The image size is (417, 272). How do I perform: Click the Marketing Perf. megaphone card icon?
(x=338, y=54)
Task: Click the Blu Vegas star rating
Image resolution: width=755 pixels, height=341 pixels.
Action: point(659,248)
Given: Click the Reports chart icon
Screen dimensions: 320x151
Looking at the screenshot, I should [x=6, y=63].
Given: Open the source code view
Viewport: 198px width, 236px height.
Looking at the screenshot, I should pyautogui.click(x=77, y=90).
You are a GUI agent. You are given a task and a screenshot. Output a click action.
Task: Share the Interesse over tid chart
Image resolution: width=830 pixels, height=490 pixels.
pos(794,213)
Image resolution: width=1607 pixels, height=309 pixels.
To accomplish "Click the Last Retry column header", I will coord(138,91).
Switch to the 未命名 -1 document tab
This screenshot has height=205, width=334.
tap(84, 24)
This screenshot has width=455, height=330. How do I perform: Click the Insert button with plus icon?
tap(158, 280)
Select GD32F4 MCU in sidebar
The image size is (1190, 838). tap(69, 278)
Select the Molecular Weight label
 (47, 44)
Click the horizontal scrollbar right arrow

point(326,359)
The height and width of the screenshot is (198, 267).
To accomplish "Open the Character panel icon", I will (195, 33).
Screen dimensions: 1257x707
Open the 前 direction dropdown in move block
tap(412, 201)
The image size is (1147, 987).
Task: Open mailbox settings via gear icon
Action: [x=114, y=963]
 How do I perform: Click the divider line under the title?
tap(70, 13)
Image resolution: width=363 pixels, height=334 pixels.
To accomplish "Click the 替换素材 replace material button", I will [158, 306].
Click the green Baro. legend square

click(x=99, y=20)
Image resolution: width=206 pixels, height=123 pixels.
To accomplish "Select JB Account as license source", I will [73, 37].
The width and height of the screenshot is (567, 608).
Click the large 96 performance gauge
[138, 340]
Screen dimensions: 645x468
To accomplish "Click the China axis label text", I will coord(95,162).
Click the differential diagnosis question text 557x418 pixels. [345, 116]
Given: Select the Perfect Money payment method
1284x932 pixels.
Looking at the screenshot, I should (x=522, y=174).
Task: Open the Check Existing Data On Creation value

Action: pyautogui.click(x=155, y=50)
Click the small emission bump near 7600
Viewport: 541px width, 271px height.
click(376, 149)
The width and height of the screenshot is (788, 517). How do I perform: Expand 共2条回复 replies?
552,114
********
• [WHAT TO WORK ON]:
If a line in the records above holds the string "source", copy it out.

• [RESPONSE TO THE EXERCISE]:
Given: Open the source code view
To accomplish "Select JB Account as license source", I will [73, 37].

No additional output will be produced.